From a cultural resource perspective a few other things can be said about tumbleweeds.
· I have seen tumbleweeds spray-painted white, decorated with gumdrops, and used as Christmas trees. I have heard of their being whitened with flour for this purpose before spray paint became generally available.
· Not only mice, bighorn sheep, and pronghorn eat the tender shoots, but also cows, horses, and humans. Trouble is that the shoots are only tender for a short time before they become too tough to eat, but for fifteen days or so they are nice in salads or boiled with butter, salt, and pepper. I make it a practice to eat them at least one meal every year, except for some years when even they do not thrive, so I can claim they are not weeds. (Homeowners associations hold people responsible for preventing the growth of weeds).

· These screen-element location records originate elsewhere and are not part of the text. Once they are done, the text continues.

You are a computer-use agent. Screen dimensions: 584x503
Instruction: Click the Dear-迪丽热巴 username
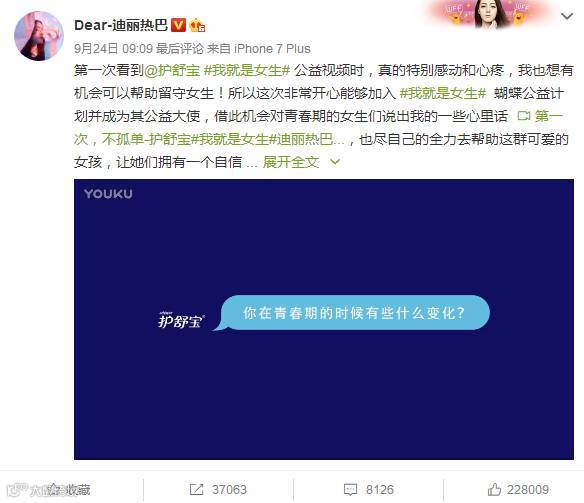[x=121, y=25]
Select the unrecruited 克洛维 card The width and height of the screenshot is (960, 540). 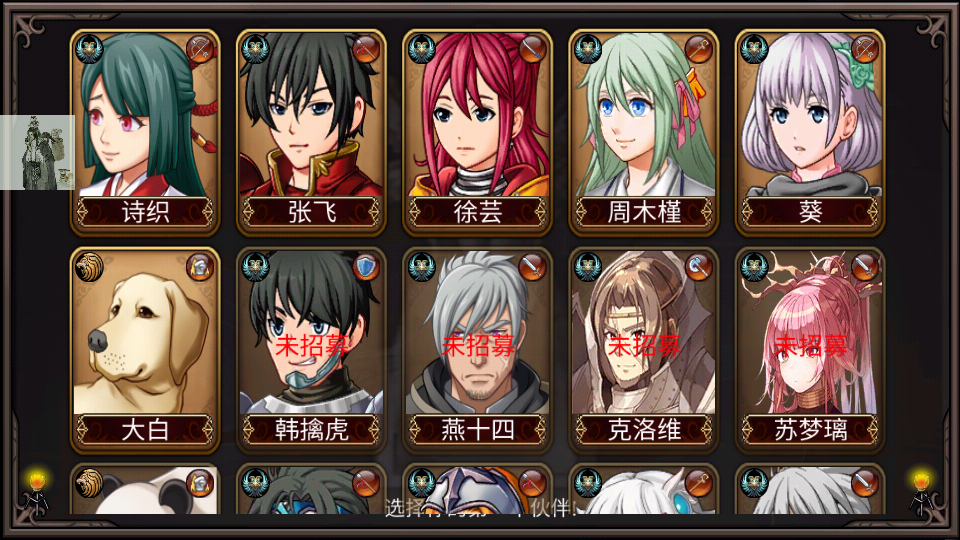coord(643,350)
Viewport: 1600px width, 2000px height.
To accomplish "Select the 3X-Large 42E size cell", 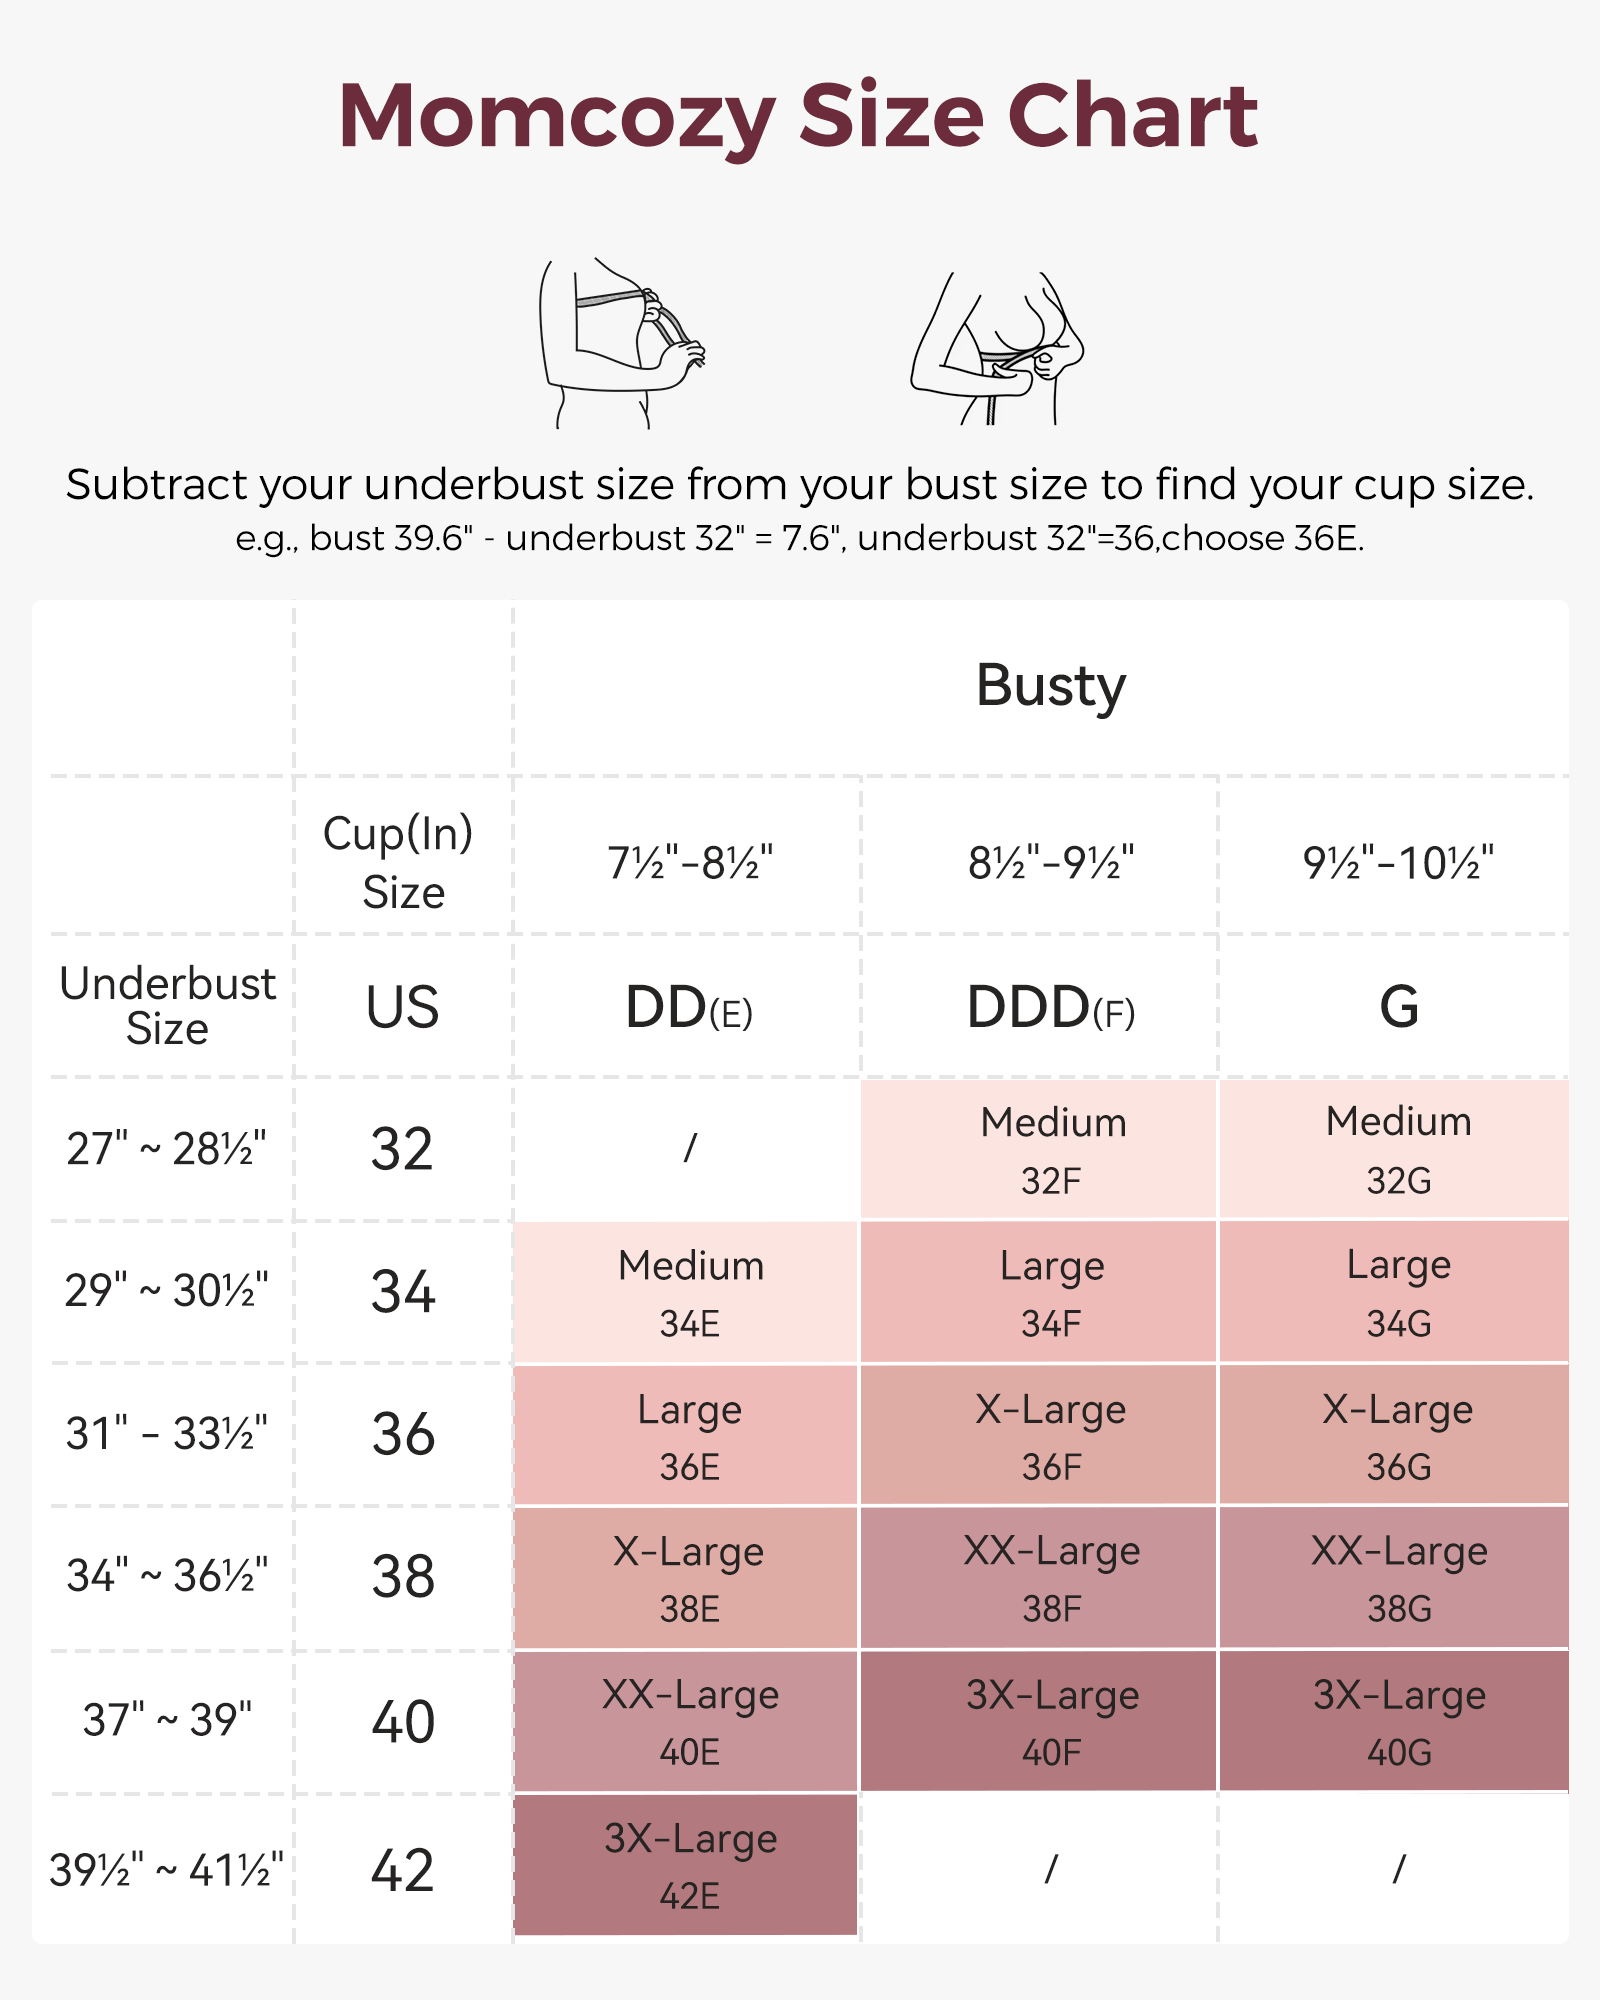I will tap(688, 1866).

· I have always heard that tumbleweeds arrived in the United States in shipments of seed for Ukrainian hard winter wheat. This article says flax, but the winter wheat made agriculture viable on the Great Plains and it spread far and fast by humans. I am betting that there were many introductions in many places and that bags of wheat seed were among the common vectors.
· In a few places where the farming frontier went farther West than it should have you can still see long low dunes in straight lines. These result from the barbed wire fences of homesteaders in the 1920s. Tumbleweeds piled up against the fences (as they did against houses in Clovis) and then caught blowing dust of the Dust Bowl era. The homesteaders moved away, the rains eventually returned, and grass stabilized the dirt. In northeastern New Mexico linear dunes and dead or dying locust trees where houses once stood make up one of the strangest cultural landscapes in the country.
· I once worked for a farmer who said he was going to try to grow tumbleweeds, using reverse psychology in the hope that wheat would choke them out.
· Apparently they are also souvenirs. Living alongside Rt 66 in my youth I have seen giant tumbleweeds tied to the tops of cars of homeward bound easterners.
· I hope those folks in Clovis get rid of the weeds before someone drops a lighted cigarette butt.